Danceswithweasels · 09/07/2025 19:50

EllieEllie25 · 09/07/2025 19:05

If she wanted to put the medical questions to bed, she could have released the follow-up letters after the two brain scans she describes in the book, one before the walk and one after the walk which was supposedly clear. Neurologists would have been fascinated by this and there would definitely have been letters to his GP copied to them discussing the findings.
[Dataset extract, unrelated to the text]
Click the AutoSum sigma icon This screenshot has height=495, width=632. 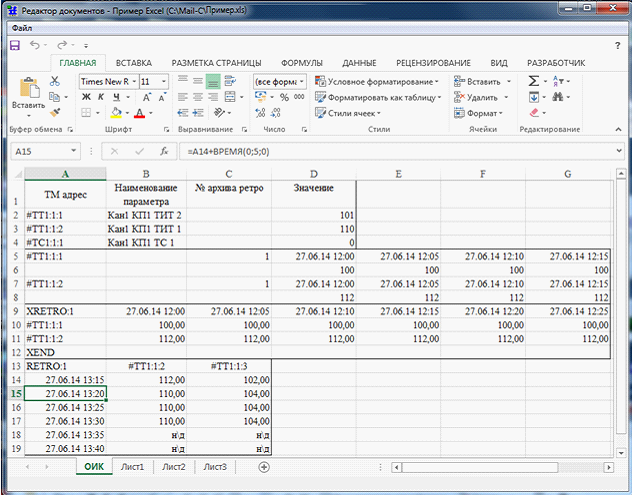pos(533,81)
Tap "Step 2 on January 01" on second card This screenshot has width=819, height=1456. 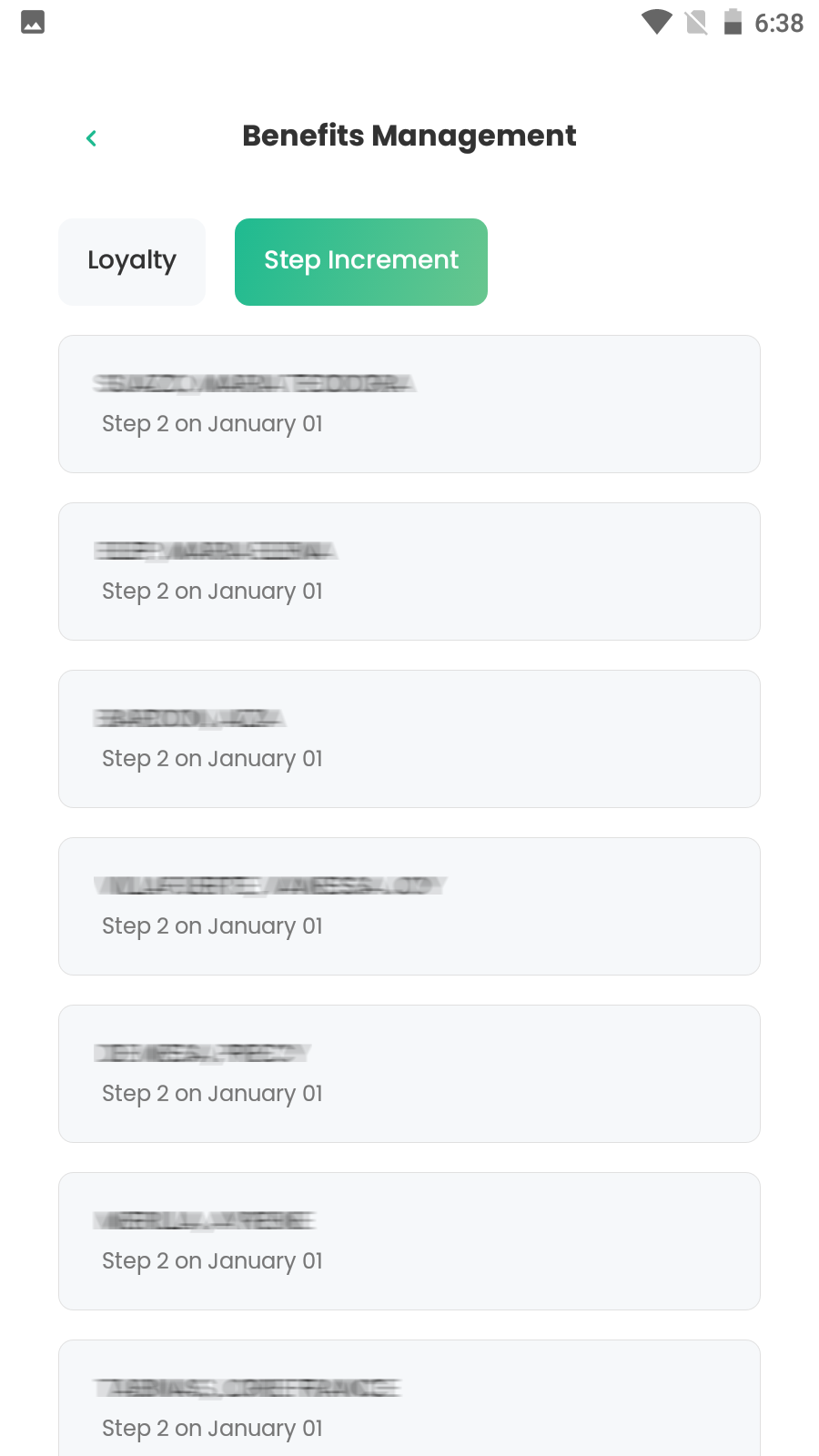[x=212, y=592]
I was confused by the DaTscan, I thought he would have had that to help rule out Parkinsons, as it shows the Dopamine transmitters? Not to diagnose CBD. Then in the 3rd book he had another one and in Sally/Ray's words it showed his brain was full of "Christmas lights" but I was told that is a bad thing as the spaces where the transmitters were show as light? And I don't understand how a DaTscan would show your CBD was gone?
Also I looked back at my diagnosis letter and it said in bold on the first line what my diagnosis was, then why they came to that conclusion, then the treatment plan. Surely if Sally/Ray feels she needs to share Moth's diagnosis she can just go on the NHS App and do a screen shot of the coded entry from the GP health record? Rather than all the vague letters?

AWanderingFool · 09/07/2025 19:50

Aspanielstolemysanity · 09/07/2025 19:48

If I hadn't stolen money, no way would I agree to pay it back. And I certainly wouldn't take on "debt" to pay back money I hadn't stolen.
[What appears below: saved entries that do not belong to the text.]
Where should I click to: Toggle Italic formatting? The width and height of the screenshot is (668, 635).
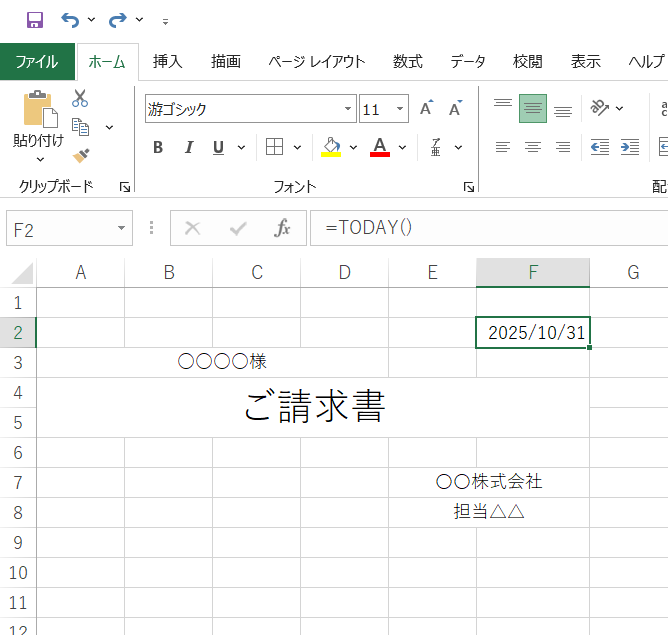(188, 148)

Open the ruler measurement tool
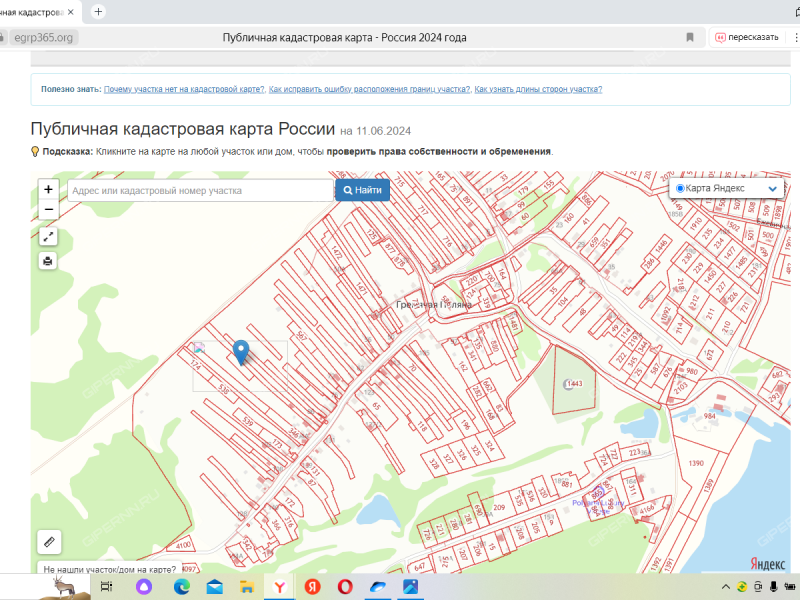click(x=50, y=542)
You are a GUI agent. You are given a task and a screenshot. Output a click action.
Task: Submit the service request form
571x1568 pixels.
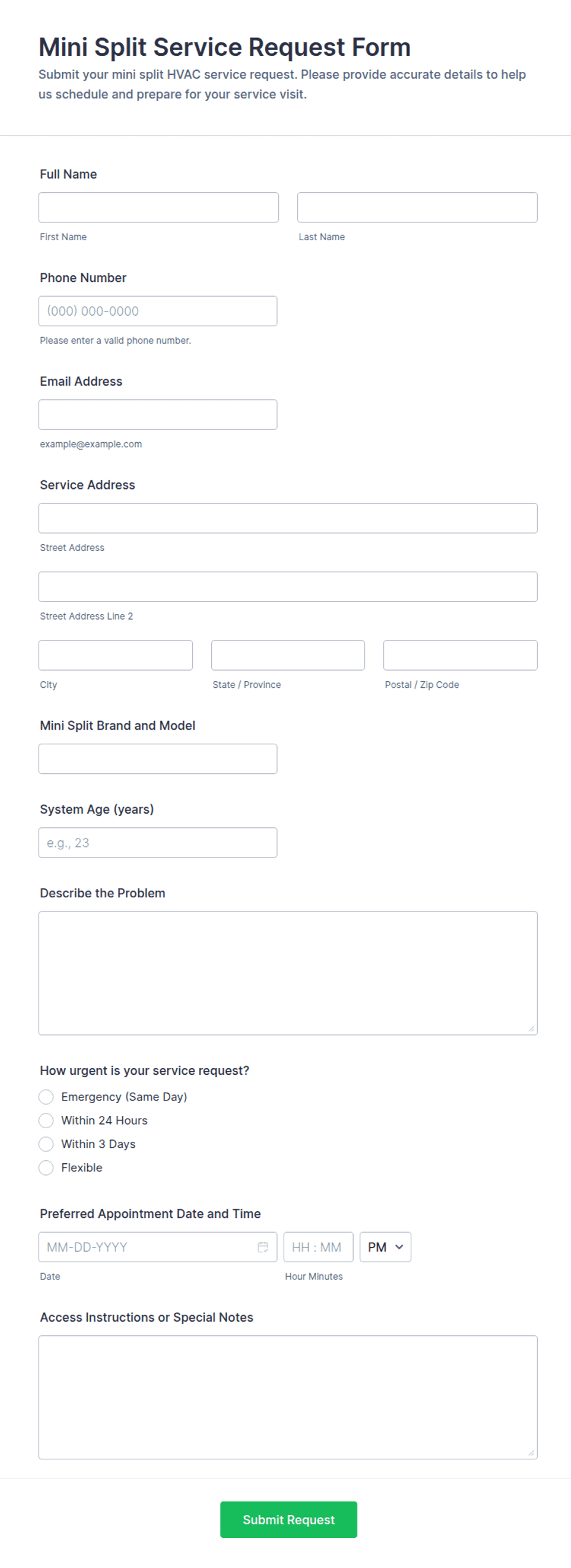point(289,1519)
How stupid does she think we are?

I think there'll be some people who read her statement, think "thank goodness" and continue to believe in her.

So, yes, I think she thinks everyone is like that.
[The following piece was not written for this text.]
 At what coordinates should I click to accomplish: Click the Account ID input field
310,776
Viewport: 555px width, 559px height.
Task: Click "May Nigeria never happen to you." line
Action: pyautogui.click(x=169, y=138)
Aspanielstolemysanity · 09/07/2025 19:50

AWanderingFool · 09/07/2025 19:44

THE HOUSE IN FRANCE

Observer says bought by Tim Walker in 2007. Woman who bought their Welsh house says debt letters arrived from the French authorities in 2016. Locals say the Walkers visited and stayed in caravans.

Sally Walker says they bought the house, by remortgaging the Welsh house, in order to prevent a developer buying it. She says they haven't been there since 2007, and that they owe no money and no council tax there. They tried to sell it in 2013, but were told it was worthless.

Again....how altruistic of them to remortgage their house to save a ruin from developers!!!

I know. The buying of the house in France bit of that statement is deeply stupid and I can't believe it made it's way past a lawyer or.PR person

Why, it short of cash, would anyone do that?!